* _EXERCISE DIRECTIONS_
What is the number of lines in the listing that contain "meses"? Give that number only.

* _DATASET RECORDS_
◆ ◆ ◆
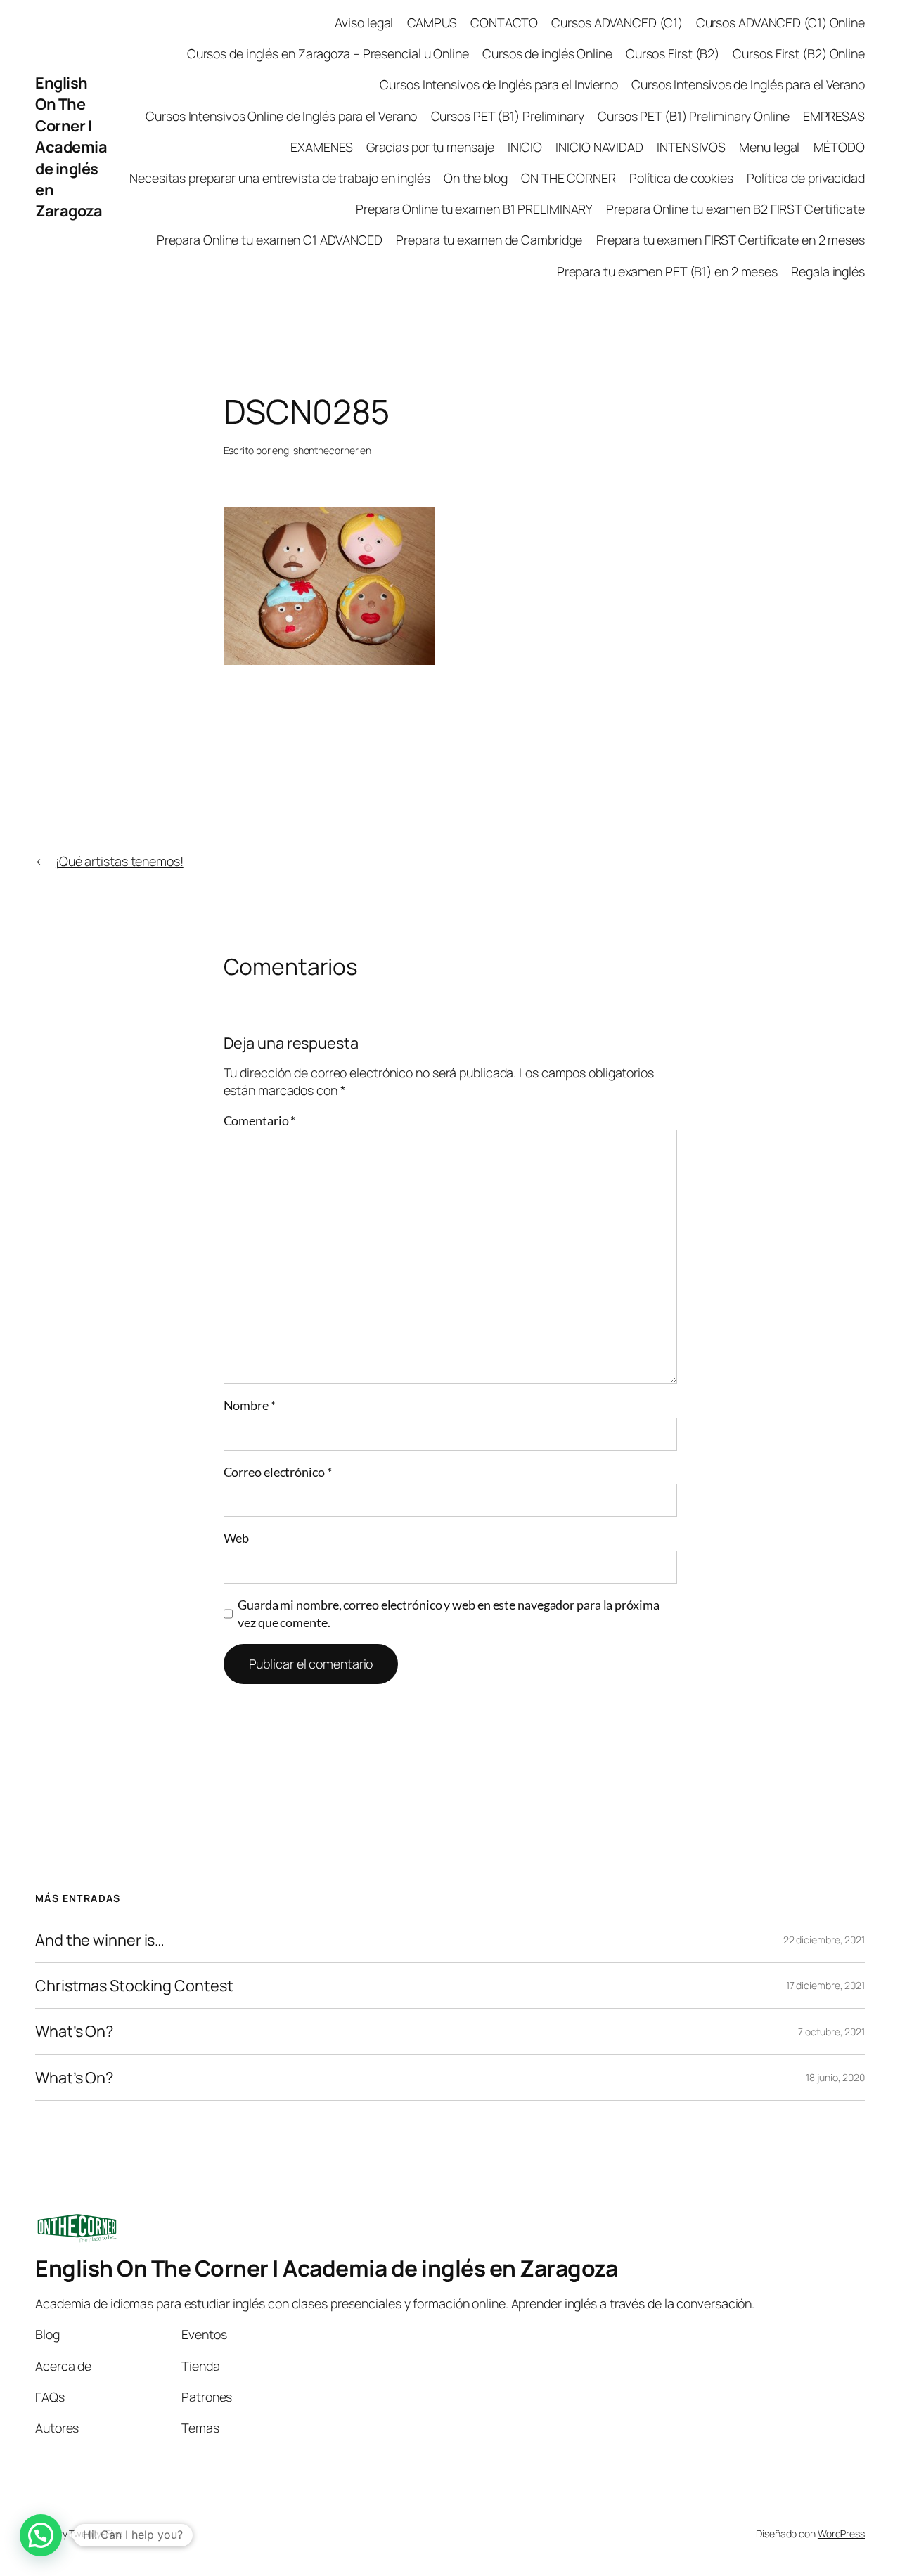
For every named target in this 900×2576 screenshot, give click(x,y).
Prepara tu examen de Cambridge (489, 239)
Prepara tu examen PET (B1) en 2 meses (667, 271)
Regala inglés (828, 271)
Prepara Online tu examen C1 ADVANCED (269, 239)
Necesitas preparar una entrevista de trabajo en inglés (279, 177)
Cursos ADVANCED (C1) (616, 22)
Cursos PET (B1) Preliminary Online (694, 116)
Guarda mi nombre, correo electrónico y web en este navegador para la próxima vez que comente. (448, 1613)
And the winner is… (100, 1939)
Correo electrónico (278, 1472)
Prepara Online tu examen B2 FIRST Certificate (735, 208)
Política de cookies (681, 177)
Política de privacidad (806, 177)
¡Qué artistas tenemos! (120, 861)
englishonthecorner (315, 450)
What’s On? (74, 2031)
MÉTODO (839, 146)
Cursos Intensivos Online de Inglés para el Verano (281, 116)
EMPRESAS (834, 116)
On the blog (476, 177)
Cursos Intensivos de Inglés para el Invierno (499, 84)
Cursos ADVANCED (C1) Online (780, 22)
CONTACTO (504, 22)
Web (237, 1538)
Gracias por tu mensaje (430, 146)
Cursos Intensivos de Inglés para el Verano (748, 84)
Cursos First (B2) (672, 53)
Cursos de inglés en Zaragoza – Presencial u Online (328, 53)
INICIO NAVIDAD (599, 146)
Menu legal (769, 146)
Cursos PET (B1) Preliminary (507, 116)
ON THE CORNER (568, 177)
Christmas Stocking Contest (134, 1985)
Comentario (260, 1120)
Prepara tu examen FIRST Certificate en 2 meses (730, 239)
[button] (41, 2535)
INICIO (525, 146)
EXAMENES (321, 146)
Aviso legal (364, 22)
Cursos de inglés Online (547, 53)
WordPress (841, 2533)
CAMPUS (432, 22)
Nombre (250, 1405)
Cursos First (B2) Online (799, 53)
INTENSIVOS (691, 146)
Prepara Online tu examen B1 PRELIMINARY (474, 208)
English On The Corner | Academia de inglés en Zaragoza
◆ ◆ ◆
* _EXERCISE ANSWER_
2